Six Pixels of Separation - The Blog
April 21, 2011 9:15 PM

What Do You Call This Thing?

I'm at a loss for words.

Years ago, my business partners and I at Twist Image decided to define the work we do as "Digital Marketing." The thought was, so long as a brand is leveraging technology to either develop or deploy their marketing (or both), this would be our blank canvass... our playground... the space we played in. Our contemporaries would call their work, "eMarketing," "online advertising" or "interactive marketing" (and I'm sure there are other iterations). All of those felt fairly limiting to me (they still do). While some of those descriptors still work, "digital marketing" still feels right in my bones (and, what works for us, may not work for you... I'm fine with that, and you should be too).

But, things are changing.

In my Blog posts, I'll often turn a phrase like, "what's happening online is [fill in the blanks]." Lately, anytime I'm about to type out that kind of sentence, I freeze. Online? Social Media? The Web? Let's face it, that's only one-third of the equation at this point. We have the Web, we have mobile and we now have touch (think iPad), and while these platforms are all digital, all online (in one way, shape or form), they are very different. So, if a brand is "online" and doing great things with "Social Media" they could very well have zero mobile presence and nothing useful happening on tablets.
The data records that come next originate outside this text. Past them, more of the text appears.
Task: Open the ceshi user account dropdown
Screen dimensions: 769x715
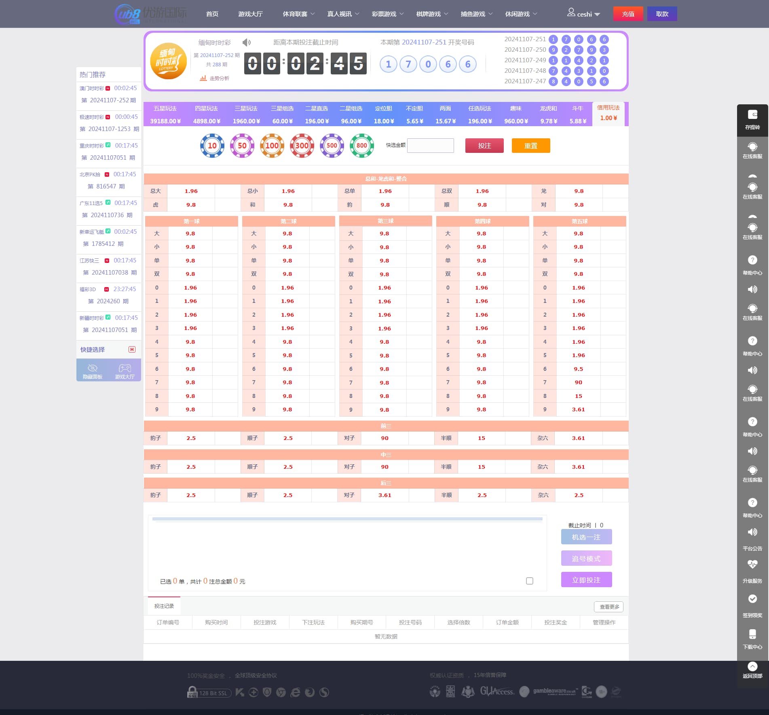Action: [x=584, y=14]
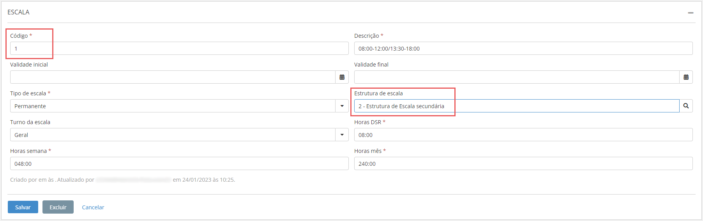
Task: Open the Validade inicial calendar picker
Action: (342, 77)
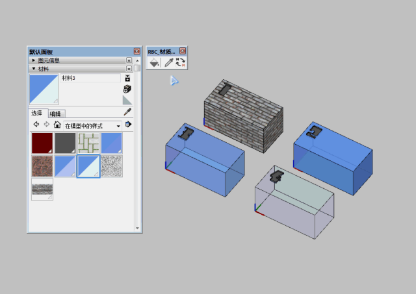The image size is (416, 294).
Task: Close the 图元信息 section with its X button
Action: (x=129, y=60)
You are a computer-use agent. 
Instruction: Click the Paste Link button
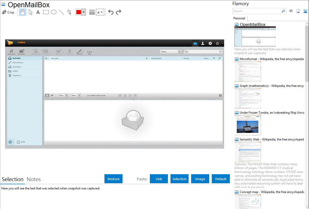pos(159,179)
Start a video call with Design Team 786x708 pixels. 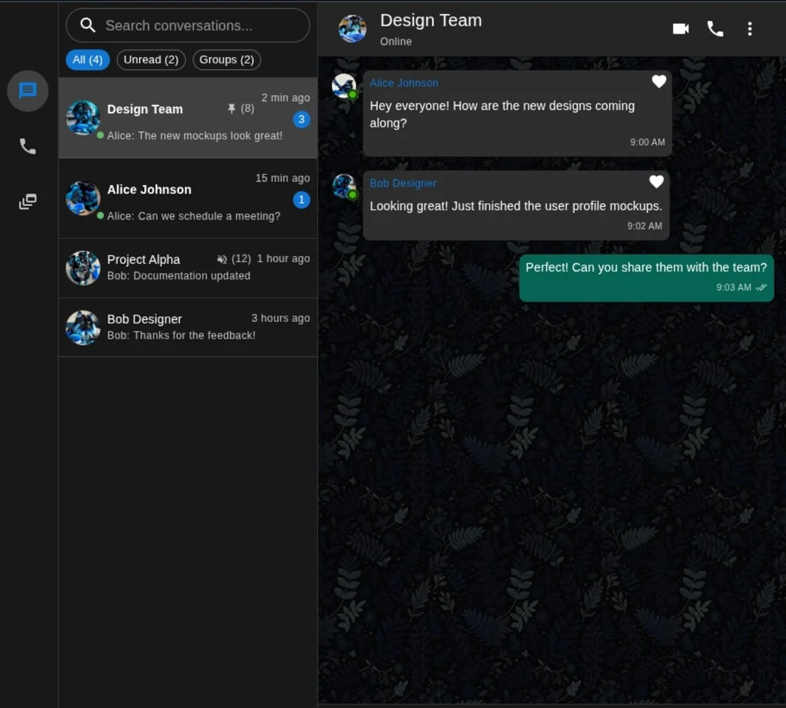(x=680, y=28)
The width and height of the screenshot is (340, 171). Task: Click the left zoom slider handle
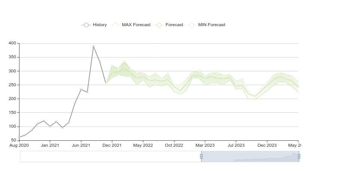tap(201, 156)
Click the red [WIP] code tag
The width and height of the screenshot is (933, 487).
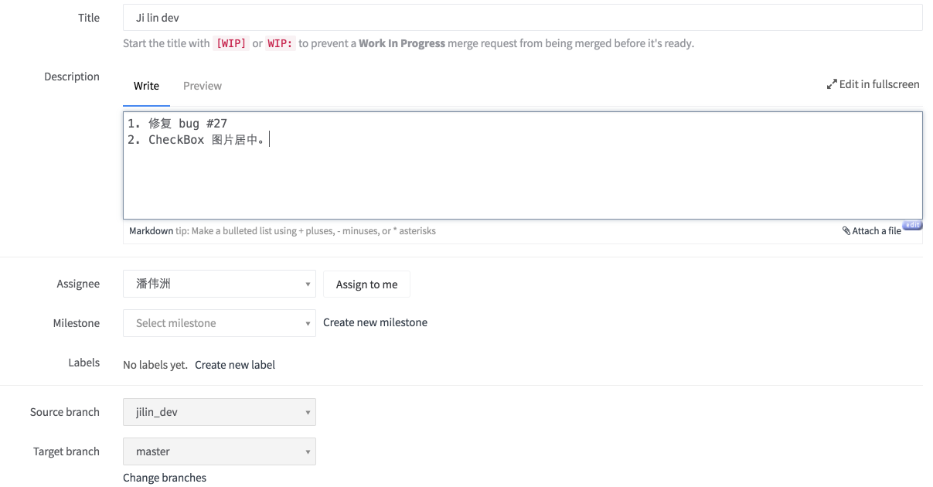point(231,43)
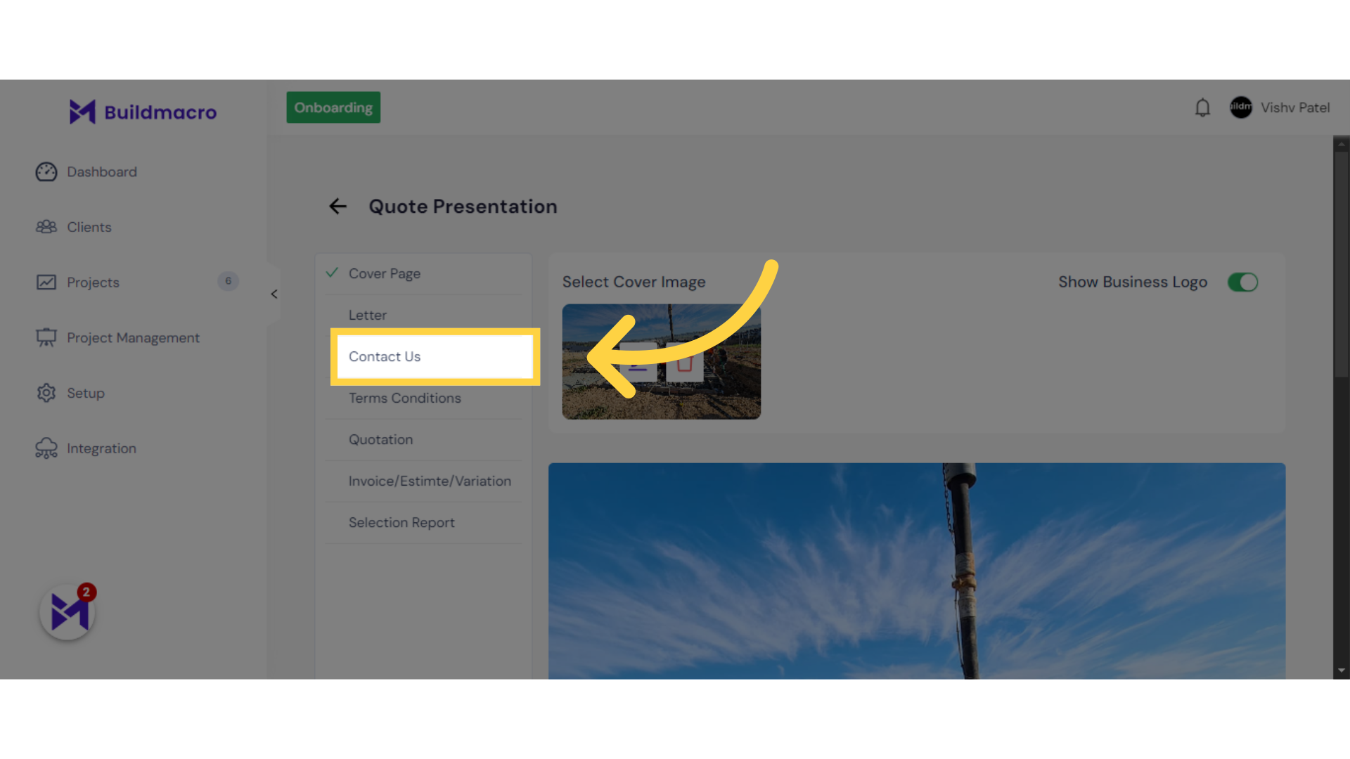This screenshot has width=1350, height=759.
Task: Click the Vishy Patel user profile button
Action: point(1280,108)
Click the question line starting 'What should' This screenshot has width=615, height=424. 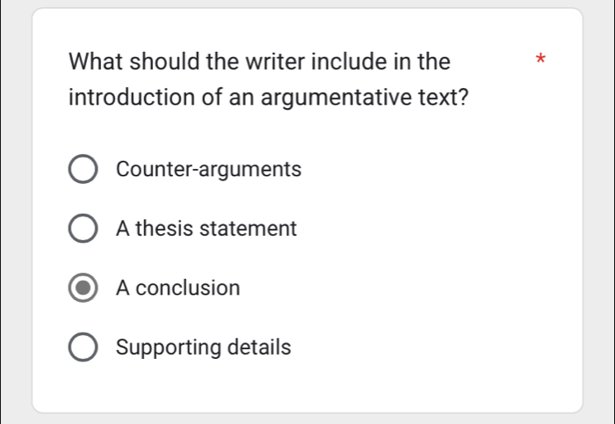pyautogui.click(x=259, y=62)

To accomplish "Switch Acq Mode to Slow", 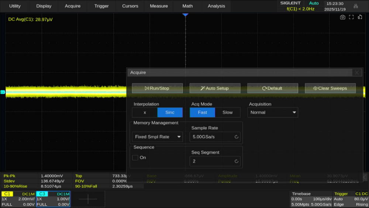I will tap(227, 112).

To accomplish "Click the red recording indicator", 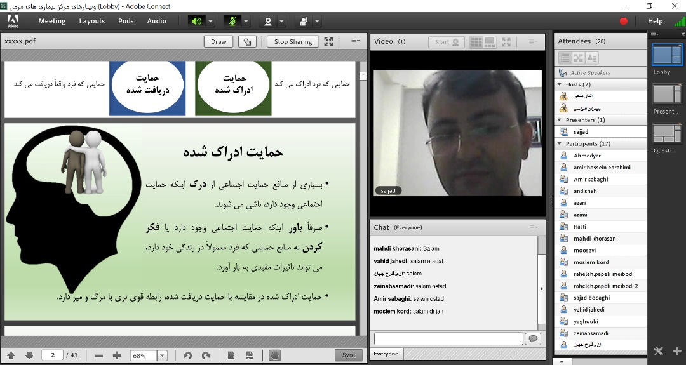I will point(623,21).
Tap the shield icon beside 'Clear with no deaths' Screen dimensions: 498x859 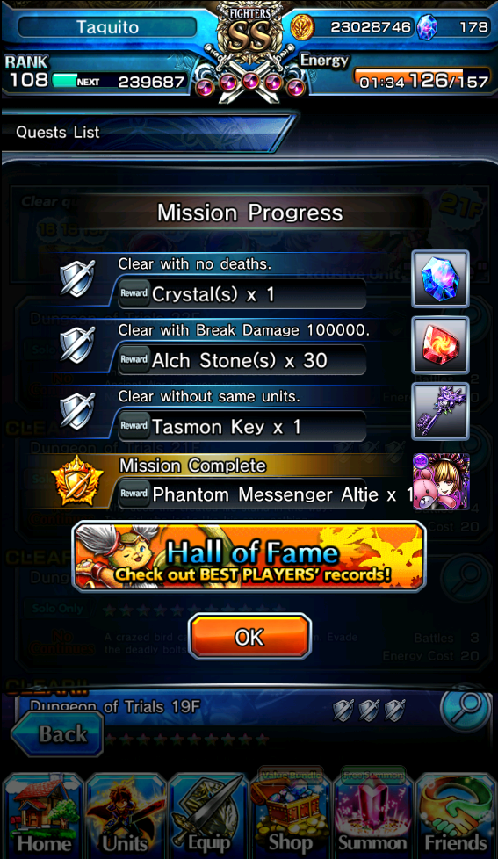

Online does not equal "The Web."

I don't think the Web is dead (as Wired Magazine wrote in their cover story: The Web Is Dead. Long Live The Internet), but it's changing at a rapid pace (much faster than most people recognize). The Web as we know it is becoming less important as more and more people turn to mobile, tablets and apps. It's going to force the core technology to change and it's already impacting everything from usability and user experience to how brands can best connect.

We don't need another word this.

"Digital Marketing" still works fine, but the concept of "going online" is beginning to show its age. That - in and of itself - is an interesting concept to ponder. Who goes online anymore? We're connected: our mobiles are connected, decent wireless connectivity is becoming more and more pervasive, 3G and 4G networks continue to expand and we're at the point where fast connectivity everywhere is just around the corner (you can practically taste it). The bigger thought is around convergence. Will these digital platforms - Web, mobile and touch - converge to the point where a screen is a screen is a screen? Will this quickly cause TV and paper to become just another screen as well? Does it all just become one screen? Something non-physical? Will it all just be content and connectivity that can be projected on to anything or anyone, anywhere? While my feet are comfortably planted in being a Presentist, I still can't help but imagine what Digital Marketing will look like in the not-to-distant future, what my role will be and what brands will be doing. On top of that, what will traditional Marketing look and feel like in these platforms?

Trying to name the future is difficult. Imagining it is a lot of fun.